Les chercheurs notent aussi que l’IA utilisée dans le cadre de cette étude n’a pas été développée en fonction des préférences humaines. Mais cela fait partie du problème: elles sont peu nombreuses à respecter ce critère. Comme la plupart des modèles d’IA collaborative, ce modèle a été conçu pour obtenir le meilleur pointage, et son succès a été évalué en fonction de sa performance objective.
Si les chercheurs ne se penchent pas sur la question de la préférence subjective des humains, « alors nous ne créerons pas d’IA que les humains voudront utiliser », avance M. Allen. « Il est plus facile de travailler sur une IA qui améliore un nombre précis. Il est beaucoup plus dur de travailler sur une IA qui oeuvre dans le domaine plus flou des préférences humaines. »
Les scientifiques estiment que la capacité de l’IA d’expliquer ses actions mènera à développer une relation de confiance. Leurs futurs travaux s’articuleront autour de ce principe.

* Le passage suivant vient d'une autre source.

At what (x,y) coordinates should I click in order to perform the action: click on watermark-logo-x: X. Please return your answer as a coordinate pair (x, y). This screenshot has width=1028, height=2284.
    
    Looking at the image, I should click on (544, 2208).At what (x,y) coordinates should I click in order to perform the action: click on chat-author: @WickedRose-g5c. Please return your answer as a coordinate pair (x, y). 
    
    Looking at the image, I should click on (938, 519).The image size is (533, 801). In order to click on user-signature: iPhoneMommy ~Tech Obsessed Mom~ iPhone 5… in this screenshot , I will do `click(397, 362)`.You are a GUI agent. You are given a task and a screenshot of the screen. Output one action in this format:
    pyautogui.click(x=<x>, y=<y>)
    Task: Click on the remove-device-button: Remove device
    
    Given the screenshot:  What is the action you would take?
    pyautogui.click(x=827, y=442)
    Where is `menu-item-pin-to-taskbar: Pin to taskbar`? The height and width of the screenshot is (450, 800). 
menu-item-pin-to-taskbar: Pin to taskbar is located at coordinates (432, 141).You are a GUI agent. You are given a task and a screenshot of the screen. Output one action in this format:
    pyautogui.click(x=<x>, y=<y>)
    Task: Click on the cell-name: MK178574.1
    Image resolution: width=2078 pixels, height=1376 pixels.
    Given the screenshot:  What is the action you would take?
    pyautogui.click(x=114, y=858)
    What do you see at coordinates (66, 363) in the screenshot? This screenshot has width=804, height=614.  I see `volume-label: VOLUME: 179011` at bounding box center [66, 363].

« Vous pouvez imaginer que nous recommençons l’expérience, mais après celle-ci – et cela est plus facile à dire qu’à faire – les humains pourraient demander pourquoi tel ou tel coup a été joué. Si l’IA pouvait fournir des explications, alors notre hypothèse veut que l’humain dire « oh, c’est une étrange façon de voir les choses, mais je comprends, maintenant », et il lui ferait confiance. Nos résultats pourraient complètement changer, même si nous ne modifions pas les méthodes de prise de décision », poursuit M. Allen.